In the C standard (specifically, n3220, ie. the latest working draft of C23), which paragraphs would make the following code examples invoke undefined behaviour?:
void f(int *a, char *b) {
(*a)++;
*a += *b;
}
int main() {
union u {
int a;
char b;
} x;
x.a = 1;
f(&x.a, &x.b);
}
union u {
int a;
char b;
};
void f(int *a, union u *x) {
(*a)++;
*a += x->b;
}
int main() {
union u x;
x.a = 1;
f(&x.a, &x);
}
For the first example: I have read through the standard, and it seems that everything up to the function call should be strictly conformant to the standard, and that there should be a problem with accessing the object representation of a union with l-values of incompatible type where the l-values cannot be traced back to the given union. Or perhaps is the restriction that "type punning" (as referred to by footnote 93) only works when the l-value is the direct result of the . operator? This would be the case if the term "member" in footnote 93 is taken to not be referring to the associated member object; but the standard is not (to my knowledge) very clear about any such distinction. 6.5.1p7 might also support this conclusion since it talks about accessing the stored value, but then that would seem to contradict footnote 93 (since it would seem to prohibit type punning under all circumstances).

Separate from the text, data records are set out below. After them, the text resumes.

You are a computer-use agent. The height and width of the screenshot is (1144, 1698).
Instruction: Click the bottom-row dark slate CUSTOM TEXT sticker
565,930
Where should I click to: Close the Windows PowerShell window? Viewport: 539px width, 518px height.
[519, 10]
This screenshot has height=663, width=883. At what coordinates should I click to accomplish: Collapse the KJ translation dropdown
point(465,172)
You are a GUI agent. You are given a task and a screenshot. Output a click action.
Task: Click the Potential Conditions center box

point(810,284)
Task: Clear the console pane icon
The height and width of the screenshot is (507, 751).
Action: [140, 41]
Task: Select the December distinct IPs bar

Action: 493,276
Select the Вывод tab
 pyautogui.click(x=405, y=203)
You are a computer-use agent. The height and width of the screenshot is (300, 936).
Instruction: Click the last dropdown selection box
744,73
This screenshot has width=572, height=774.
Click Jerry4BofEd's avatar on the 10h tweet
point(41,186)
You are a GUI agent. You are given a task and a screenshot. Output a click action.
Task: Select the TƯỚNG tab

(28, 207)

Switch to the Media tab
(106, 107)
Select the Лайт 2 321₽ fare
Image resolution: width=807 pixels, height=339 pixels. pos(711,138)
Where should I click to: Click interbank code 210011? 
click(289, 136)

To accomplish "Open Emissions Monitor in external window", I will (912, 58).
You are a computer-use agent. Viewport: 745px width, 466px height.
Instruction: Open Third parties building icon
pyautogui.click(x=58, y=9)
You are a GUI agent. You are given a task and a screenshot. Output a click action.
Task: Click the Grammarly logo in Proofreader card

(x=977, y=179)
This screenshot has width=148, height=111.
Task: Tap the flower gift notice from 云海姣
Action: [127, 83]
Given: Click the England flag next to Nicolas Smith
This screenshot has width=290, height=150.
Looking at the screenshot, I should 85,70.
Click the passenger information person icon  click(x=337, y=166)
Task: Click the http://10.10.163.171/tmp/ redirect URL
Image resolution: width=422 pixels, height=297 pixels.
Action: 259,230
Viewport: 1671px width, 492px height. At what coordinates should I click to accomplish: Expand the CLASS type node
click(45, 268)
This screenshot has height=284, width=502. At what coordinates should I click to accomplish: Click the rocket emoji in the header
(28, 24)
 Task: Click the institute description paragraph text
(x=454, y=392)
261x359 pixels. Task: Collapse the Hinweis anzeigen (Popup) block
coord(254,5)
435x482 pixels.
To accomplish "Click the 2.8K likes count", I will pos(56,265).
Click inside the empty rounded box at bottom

For the second example: If the latter reason given above is true, then, what would make this example invoke undefined behaviour? Or would it be strictly conformant, requiring the compiler assume that the union object representation may be aliased by the int *
?
Both examples are undefined behavior since the memory locations overlap. None of that is related to strict aliasing. It is UB as per C23 6.5.17.2:
If the value being stored in an object is read from another object that overlaps in any way the storage of the first object, then the two objects shall occupy exactly the same storage and shall have qualified or unqualified versions of a compatible type; otherwise, the behavior is undefined.
Furthermore it may also cause problems in case the representations do not match. char
may or may not be unsigned, and may or may not overwrite the sign bit of the int
. Not really UB but implementation-defined behavior, both in terms of signedness of char as well as endianness. There's also potentially unspecified behavior as per 6.2.6.1:
[Normative text]
Where an operator is applied to a value that has more than one object representation, which object representation is used shall not affect the value of the result.44) Where a value is stored in an object using a type that has more than one object representation for that value, it is unspecified which representation is used, but a non-value representation shall not be generated.
[Informative foot note:]
44) It is possible for objects x and y with the same effective type T to have the same value when they are accessed as objects of type T, but to have different values in other contexts. In particular, if == is defined for type T, then x == y does not imply that memcmp(&x, &y, sizeof(T))== 0. Furthermore, x == y does not necessarily imply that x and y have the same value; other operations on values of type T can distinguish between them.
But there aren't really any concerns about strict aliasing since no effective type is referred to through an incorrect lvalue access. Futhermore, an int*
and a char*
alias: the compiler cannot assume that a modification to what the int*
pointed at didn't result in an update of what the char*
pointed at and vice versa. This is because a char*
may point at any object.
(Also, a union that include a compatible type of the effective type of the object may be used to lvalue access said object, as far as strict aliasing is concerned. Doesn't apply to these examples.)
However, accessing a char[]
through a de-referenced int*
would be a strict aliasing violation and possibly also a misaligned access.
Specifically:
and that there should be a problem with accessing the object representation of a union with l-values of incompatible type where the l-values cannot be traced back to the given union
As per the quote from 6.2.6.1, there could be multiple object representations here and the requirement is that at least one should be valid. Whether it can get "traced back" or not doesn't matter, what matters is which effective type the actual data got. In this case int
and char
both, at the same time.